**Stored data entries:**
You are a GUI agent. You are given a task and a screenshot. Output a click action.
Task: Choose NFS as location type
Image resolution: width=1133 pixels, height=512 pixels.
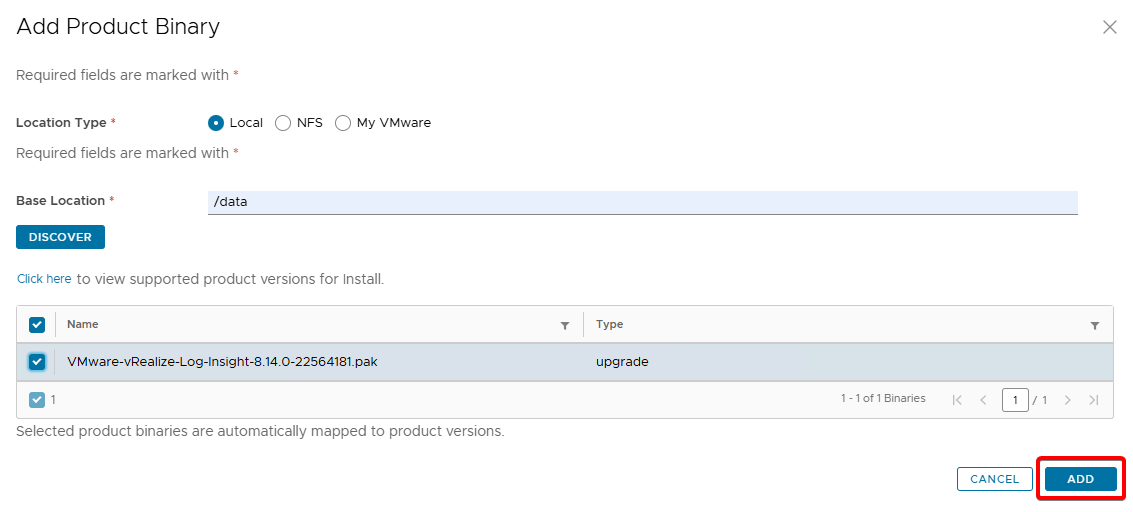coord(283,123)
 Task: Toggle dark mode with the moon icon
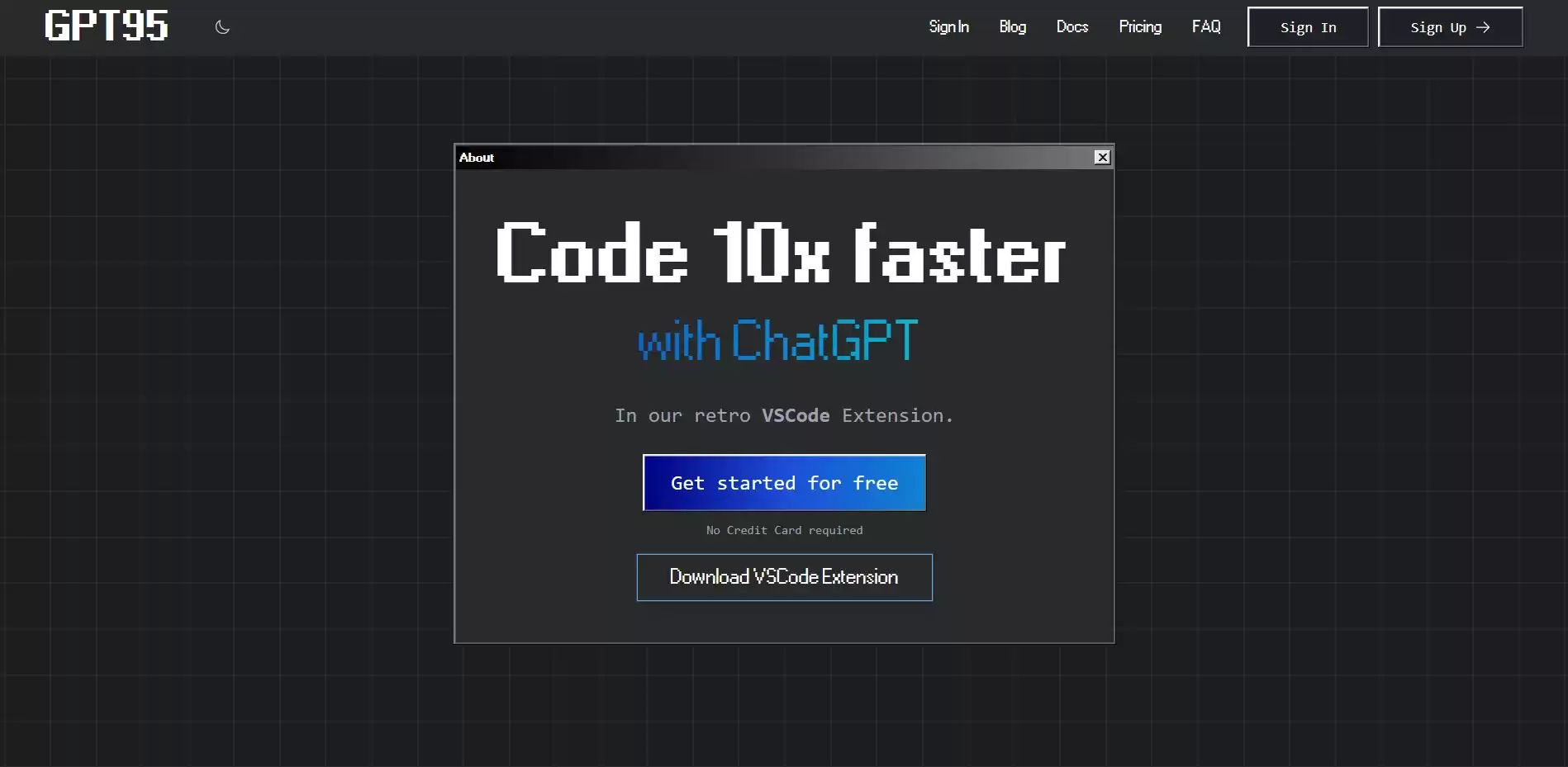(222, 27)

**Task requirements:**
Would you please print the entries once more, word for word, minus the pictures?

**Answer section:**
You are a GUI agent. You are given a task and a screenshot. Output a click action.
Task: Choose NFS as location type
Image resolution: width=1133 pixels, height=512 pixels.
coord(283,123)
 Task: Toggle dark mode with the moon icon
(222, 27)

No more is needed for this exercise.